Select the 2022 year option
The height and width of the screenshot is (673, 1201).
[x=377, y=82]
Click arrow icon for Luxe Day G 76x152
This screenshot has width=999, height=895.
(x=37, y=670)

--

Please copy word for word every line of the items, from the line with "Click arrow icon for Luxe Day G 76x152" through the last line of the items.

=== Complete output ===
Click arrow icon for Luxe Day G 76x152
This screenshot has width=999, height=895.
(x=37, y=670)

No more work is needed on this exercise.